:: Brontekst ::

Een wirwar van muren en vloeren op en naast elkaar: zo zag de opgraving eind 2020 van een perceel aan de Strandboulevard in Harderwijk eruit. In enkele weken tijd wisten archeologen van RAAP er zes eeuwen stadsgeschiedenis bloot te leggen. Een deel van deze roerige, historische plek, waar gewoond maar ook gestreden werd, blijft in de toekomst zichtbaar.
Nadat het restaurant aan de kop van de Strandboulevard Oost in Harderwijk eind 2020 gesloopt was, kon RAAP starten met een opgraving. Op het perceel troffen de archeologen de laatmiddeleeuwse stadsmuur en muren van het bolwerk uit de 16e eeuw aan. Daarnaast ontdekten ze muren, vloeren, een inpandige beerput en een trap van een aanzienlijk bakstenen gebouw, veilig gelegen binnen de stadsmuur. Dit pand was het Nieuwe Blokhuis uit de 16e eeuw: de woning en zetel van de Stadhouder van Harderwijk, de vertegenwoordiger van de Hertog van Gelre in deze contreien. Het gehele complex aan stadsmuren, bolwerk en Blokhuis aan deze zijde van de historische binnenstad vormde de ‘dwangburcht’ van Harderwijk.

:::
:: Gegevens ::

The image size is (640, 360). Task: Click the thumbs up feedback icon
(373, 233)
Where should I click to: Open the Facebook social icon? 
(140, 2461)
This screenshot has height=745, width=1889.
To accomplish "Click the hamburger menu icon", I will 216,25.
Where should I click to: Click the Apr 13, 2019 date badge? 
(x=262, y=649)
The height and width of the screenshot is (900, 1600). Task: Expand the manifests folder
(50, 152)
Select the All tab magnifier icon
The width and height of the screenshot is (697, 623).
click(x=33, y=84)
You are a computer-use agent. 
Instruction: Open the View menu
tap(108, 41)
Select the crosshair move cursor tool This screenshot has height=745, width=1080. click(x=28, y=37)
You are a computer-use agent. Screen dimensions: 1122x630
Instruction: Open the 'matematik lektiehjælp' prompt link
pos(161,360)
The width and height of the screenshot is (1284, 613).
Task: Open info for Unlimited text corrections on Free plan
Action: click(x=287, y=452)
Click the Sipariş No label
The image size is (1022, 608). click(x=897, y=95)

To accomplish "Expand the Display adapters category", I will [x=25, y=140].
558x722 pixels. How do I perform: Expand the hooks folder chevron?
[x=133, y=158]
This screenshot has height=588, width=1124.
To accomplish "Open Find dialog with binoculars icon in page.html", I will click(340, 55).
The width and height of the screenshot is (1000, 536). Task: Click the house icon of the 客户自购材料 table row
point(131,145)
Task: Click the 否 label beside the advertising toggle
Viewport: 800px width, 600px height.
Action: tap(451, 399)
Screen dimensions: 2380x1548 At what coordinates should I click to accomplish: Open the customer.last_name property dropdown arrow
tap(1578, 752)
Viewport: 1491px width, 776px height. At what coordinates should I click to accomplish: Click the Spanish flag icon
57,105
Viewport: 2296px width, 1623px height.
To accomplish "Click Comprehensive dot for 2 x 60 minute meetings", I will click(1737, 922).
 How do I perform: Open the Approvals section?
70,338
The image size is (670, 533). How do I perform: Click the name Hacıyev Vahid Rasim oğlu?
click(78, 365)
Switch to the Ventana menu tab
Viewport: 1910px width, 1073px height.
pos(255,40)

:::

■ **Doel 1**: Neem uit de tekst over de opgraving in Harderwijk het gedeelte over dat begint bij "Nadat het restaurant" en eindigt bij "de ‘dwangburcht’ van Harderwijk.", en zet daarin "bastion" op de plaats van "bolwerk".
■ **Doel 2**:
Geef bij elke bewering aan of ze klopt met de tekst over de opgraving in Harderwijk, en citeer de woorden uit de tekst die de doorslag geven.
(a) RAAP kon met de opgraving beginnen toen het restaurant was gesloopt.
(b) Het Nieuwe Blokhuis stond buiten de stadsmuur.
(c) De archeologen hadden enkele maanden nodig om zes eeuwen stadsgeschiedenis bloot te leggen.
De lijst is apart materiaal en hoort niet bij de tekst over de opgraving in Harderwijk.

■ **Uitwerking 1**:
Nadat het restaurant aan de kop van de Strandboulevard Oost in Harderwijk eind 2020 gesloopt was, kon RAAP starten met een opgraving. Op het perceel troffen de archeologen de laatmiddeleeuwse stadsmuur en muren van het bastion uit de 16e eeuw aan. Daarnaast ontdekten ze muren, vloeren, een inpandige beerput en een trap van een aanzienlijk bakstenen gebouw, veilig gelegen binnen de stadsmuur. Dit pand was het Nieuwe Blokhuis uit de 16e eeuw: de woning en zetel van de Stadhouder van Harderwijk, de vertegenwoordiger van de Hertog van Gelre in deze contreien. Het gehele complex aan stadsmuren, bastion en Blokhuis aan deze zijde van de historische binnenstad vormde de ‘dwangburcht’ van Harderwijk.

■ **Uitwerking 2**:
(a) Ja: "Nadat het restaurant aan de kop van de Strandboulevard Oost in Harderwijk eind 2020 gesloopt was, kon RAAP starten met een opgraving."
(b) Nee: "veilig gelegen binnen de stadsmuur"
(c) Nee: "In enkele weken tijd wisten archeologen van RAAP er zes eeuwen stadsgeschiedenis bloot te leggen."